# It's finally here!



## Hawkeye (Dec 23, 2017)

Today was my last day of work. Actually, I only had a 1-hour job this morning. I am now officially retired. I think it will take until January to sink in.


----------



## dlane (Dec 23, 2017)

The work gets harder now, but it’s for you.
Congratulations


----------



## Groundhog (Dec 23, 2017)

Congratulations!


----------



## Z2V (Dec 23, 2017)

I’ll add a CONGRATS also!!!


----------



## HBilly1022 (Dec 23, 2017)

Awesome and welcome to the best club in the world.


----------



## mikey (Dec 23, 2017)

Congratulations, Hawkeye! Eat when you're hungry, sleep when you're tired, and everyday is Sunday - HB has the right of it - best club in the world!


----------



## Terrywerm (Dec 23, 2017)

Congratulations, Mike. Just think of all the things you will be able to make in your shop now.


----------



## savarin (Dec 23, 2017)

Welcome to the old farts club who delight in stating " I'm so busy now I've retired I don't know how I ever got anything done before"


----------



## francist (Dec 23, 2017)

Congratulations Hawkeye! Enjoy!

-frank


----------



## Suzuki4evr (Dec 23, 2017)

I am far from retirement, but congratulations Hawkeye.

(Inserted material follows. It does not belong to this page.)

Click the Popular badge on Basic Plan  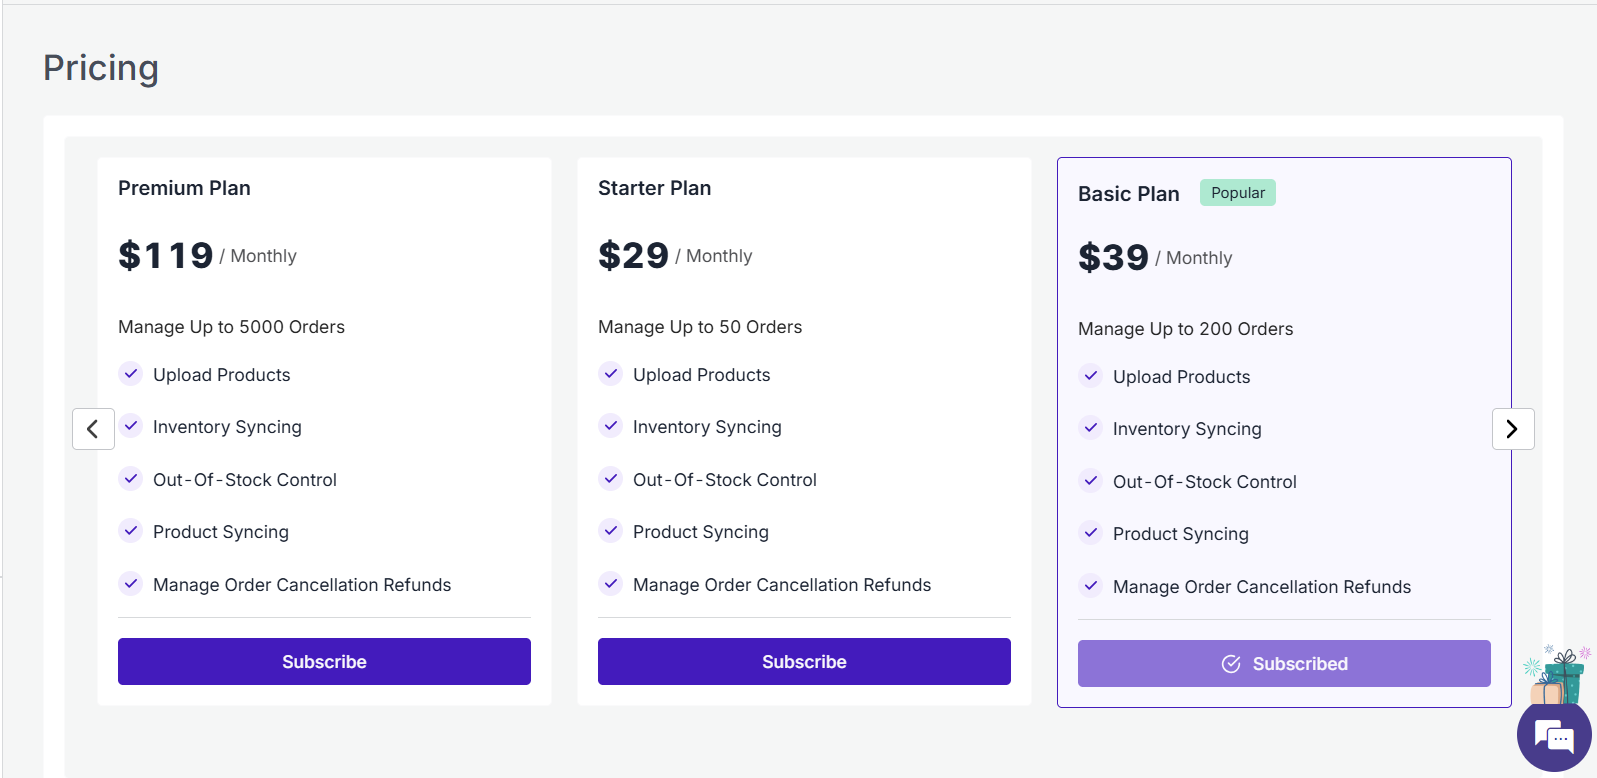[1237, 193]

Now you can make chips to bury yourself under.......don't take it the wrong way,you're far from dead


----------



## RandyM (Dec 23, 2017)

Congratulations! 

I am SSOOOoooo jealous.


----------



## PHPaul (Dec 23, 2017)

Congratulations! and welcome to the ORF (Old Retired...um..."Feller") Club.  Three smartest things I've ever done:

1.  Get Married.
2.  Quit Smoking
3.  Retire at the earliest opportunity.


----------



## Firestopper (Dec 23, 2017)

Good for you Mike, congrats.


----------



## kvt (Dec 23, 2017)

Congrats,  and best wishes on retirement,    Wish I could join you but, cannot afford to.


----------



## RJSakowski (Dec 23, 2017)

Enjoy!


----------



## Bill W. (Dec 23, 2017)

Hawkeye... Congratulations on your retirement !!!!
I retired February 14, 2014, my wife is still trying to decide if if was a good Valentines gift or not.

Enjoy yourself !!


----------



## Bill Gruby (Dec 23, 2017)

And a new day dawns, Congratulations Mike.

 "Billy G"


----------



## tweinke (Dec 23, 2017)

Congratulations!!!


----------



## FOMOGO (Dec 23, 2017)

Congrats on your retirement. I've been retired since 02', and it's nice to go slow in the morning which is my natural bent. Still very busy, with an endless list of self inflicted projects, and I'm sure you will find that retirement doesn't change ones basic nature. Enjoy, Mike


----------



## DHarris (Dec 23, 2017)

Congratulations!  The "being retired" mentality won't really sink in until after the holidays when you wake up one morning and think
 "holy crap, I'm late for .......  no, wait a minute ....... Ahhhhhhhh - retired!"


----------



## WalterC (Dec 23, 2017)

I would join the club but my hobbies would be unaffordable then.
 My business is slow in the winter giving me about 3 months off and to tell you the truth, there is just so much I can do around here until I'm ready to get out of here and get back on the road to work. I'd go nuts if I retired completely.

Congrats!


----------



## genec (Dec 23, 2017)

six saturdays a week and takes all day to do a 5 min job


----------



## brino (Dec 23, 2017)

Congratulations Hawkeye!

While I too am jealous, I saw my Dad have so much fun with it. I hope you do too.

-brino


----------



## Hawkeye (Dec 24, 2017)

Thanks, guys. 

As it works out, I recently got the CNC mill running again (down after the fire) and finally got the 3D printer working (took since July). So the shop is fully functional. I'm looking forward to getting back to more kayaking, maybe some mountain biking, and always the motorcycle trips.

Busy? you bet!


----------